EXERCISE DIRECTIONS | Can the lines below, from the one that holds "This screenshot has width=1000, height=637." to the very end, be echoed exactly, with both ends included and no pictures?
··· GIVEN RECORDS ···
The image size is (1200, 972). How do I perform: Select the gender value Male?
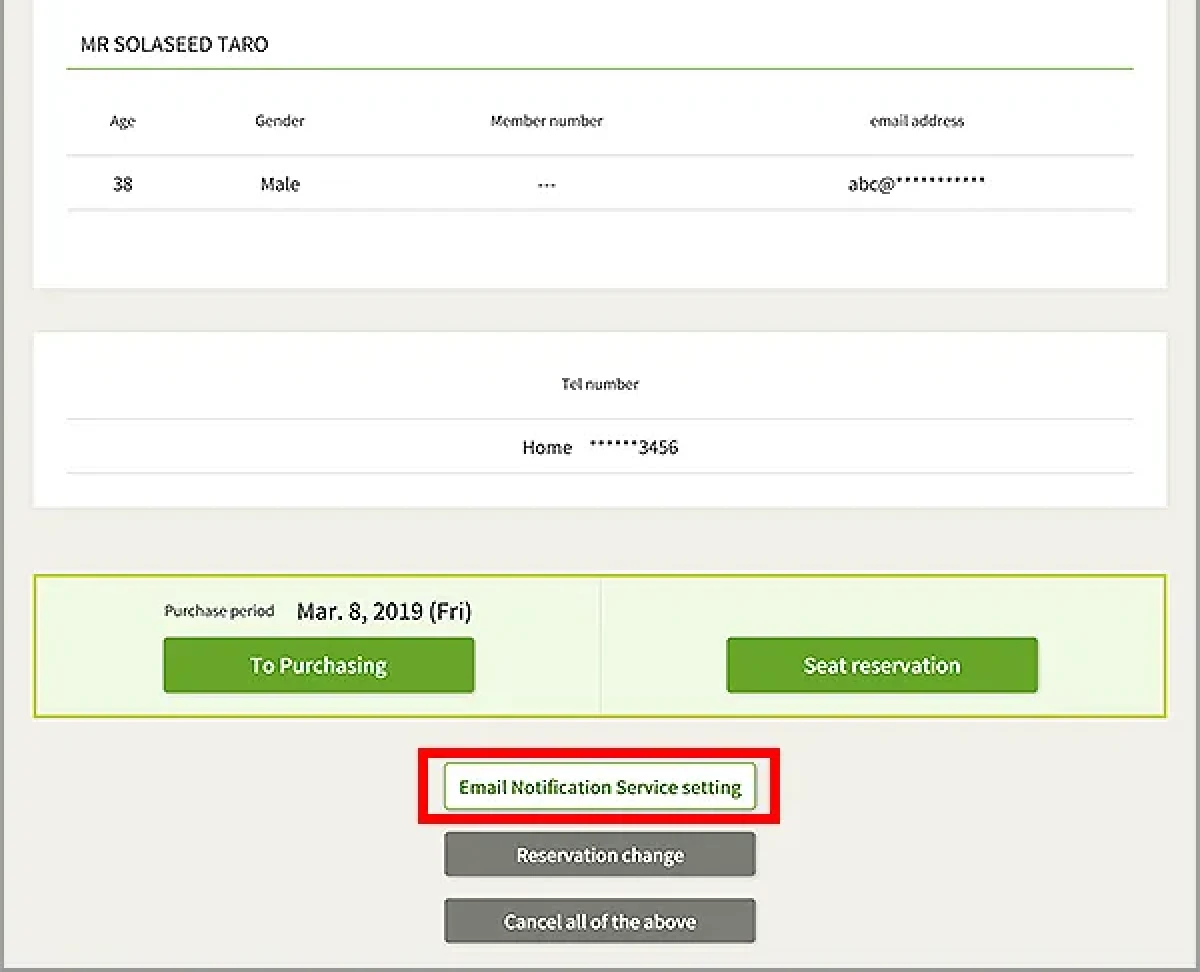279,184
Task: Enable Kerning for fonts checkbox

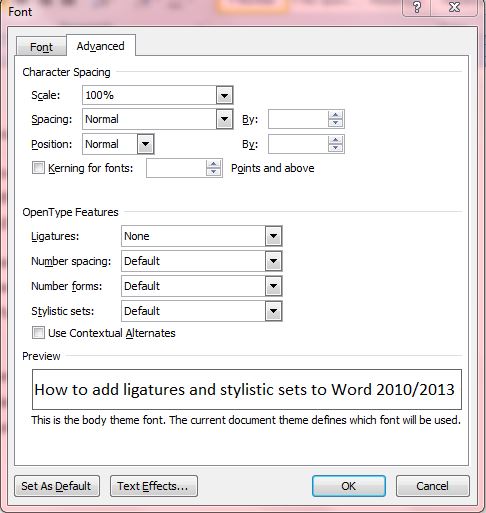Action: 38,168
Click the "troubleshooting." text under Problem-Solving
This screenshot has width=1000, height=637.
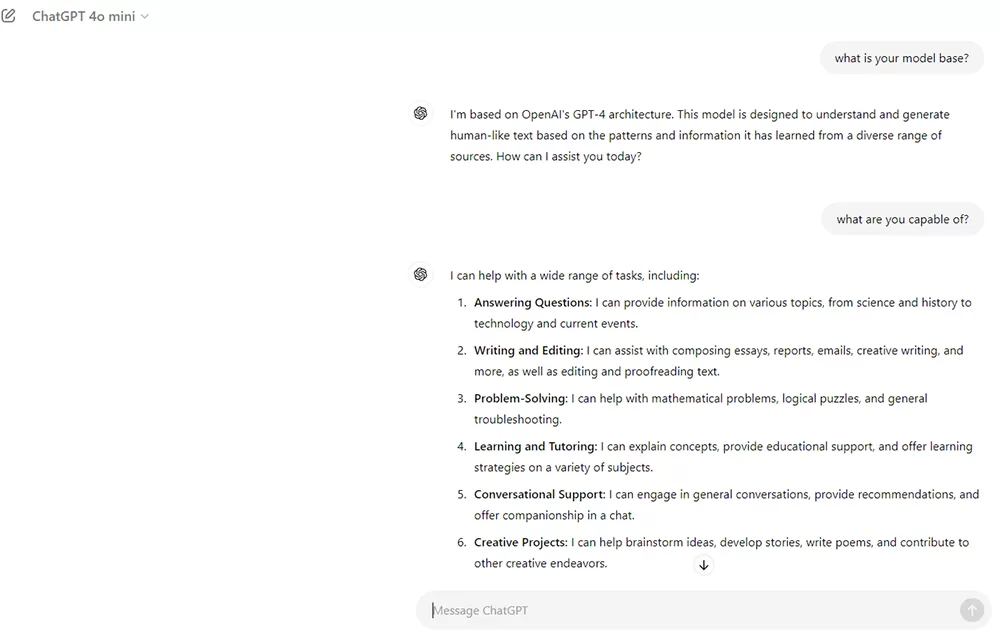tap(518, 420)
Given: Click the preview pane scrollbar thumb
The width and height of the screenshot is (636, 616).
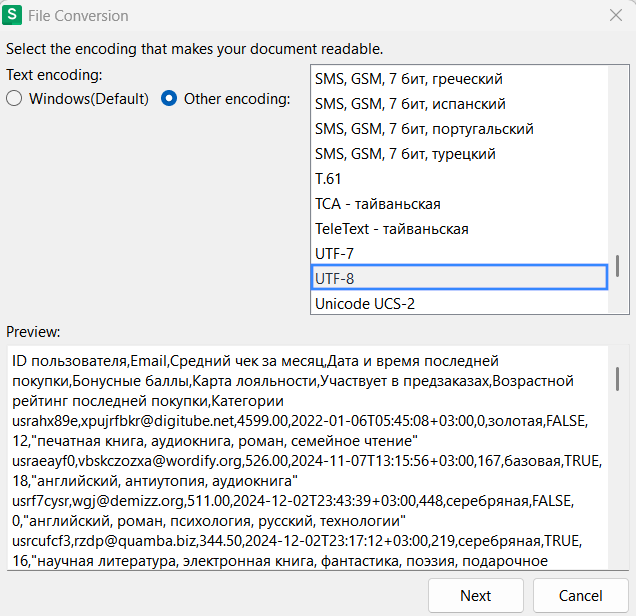Looking at the screenshot, I should [x=617, y=378].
···
SOLUTION BELOW |
This screenshot has width=1000, height=637.
tap(518, 420)
Given: Click the preview pane scrollbar thumb
The width and height of the screenshot is (636, 616).
Looking at the screenshot, I should [x=617, y=378].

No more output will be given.